Paradigm: P3 — Interaction as Part of Instruction
Domain: argumentative writing
Source: Zhang et al. (2023). VISAR: A Human-AI Argumentative Writing Assistant with Visual Programming and Rapid Draft Prototyping.
The user has a writing goal but needs to express argumentative structure, rhetorical relationships, or planning intent through node-link manipulation, highlighting, or drag-and-drop interactions that cannot be captured well in plain text alone.

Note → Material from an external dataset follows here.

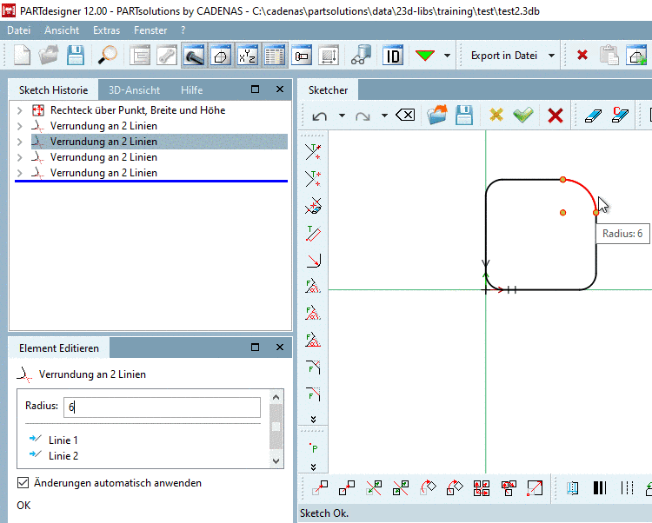
Task: Toggle 'Änderungen automatisch anwenden' checkbox
Action: [x=23, y=483]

H→I→Aug, I→T, T→Aug, Aug→G
| Symbol | Role |
|---|---|
| H | writer planning or revising an argument |
| T | topic, stance, or writing goal entered as natural language |
| I | visual programming actions such as adding claims, linking evidence, dragging nodes, highlighting gaps, or reordering argument components |
| Aug | combined instruction encoding both the textual goal and the visual argument structure |
| G | LLM-based writing assistant that generates or revises argumentative prose from the structured plan |
| A | not required at invocation; draft may be generated after planning |
| Widget | Binds To | Example |
|---|---|---|
| argument node canvas | claim/evidence/rebuttal structure | Add nodes labeled Claim, Evidence, Counterargument, and drag links to show support or opposition. |
| relationship connector tool | logical relation between argument units | Connect a piece of evidence to a claim with a 'supports' edge or attach a rebuttal with an 'opposes' edge. |
| highlight-to-convert control | selection of text or concepts into structured argument elements | Highlight a sentence idea and convert it into an Evidence node. |
| outline sync editor | text prompt updates from interaction state | Dragging a counterargument earlier in the canvas updates the outline text to request earlier concession handling. |
Return type: composite
A student wants to write a persuasive essay on banning single-use plastics. They type their stance, then use the canvas to add a main claim, three evidence nodes, and one counterargument node, dragging links to show support relations. The system converts this visual structure plus the typed goal into an augmented instruction and generates a coherent argumentative draft aligned with the planned reasoning.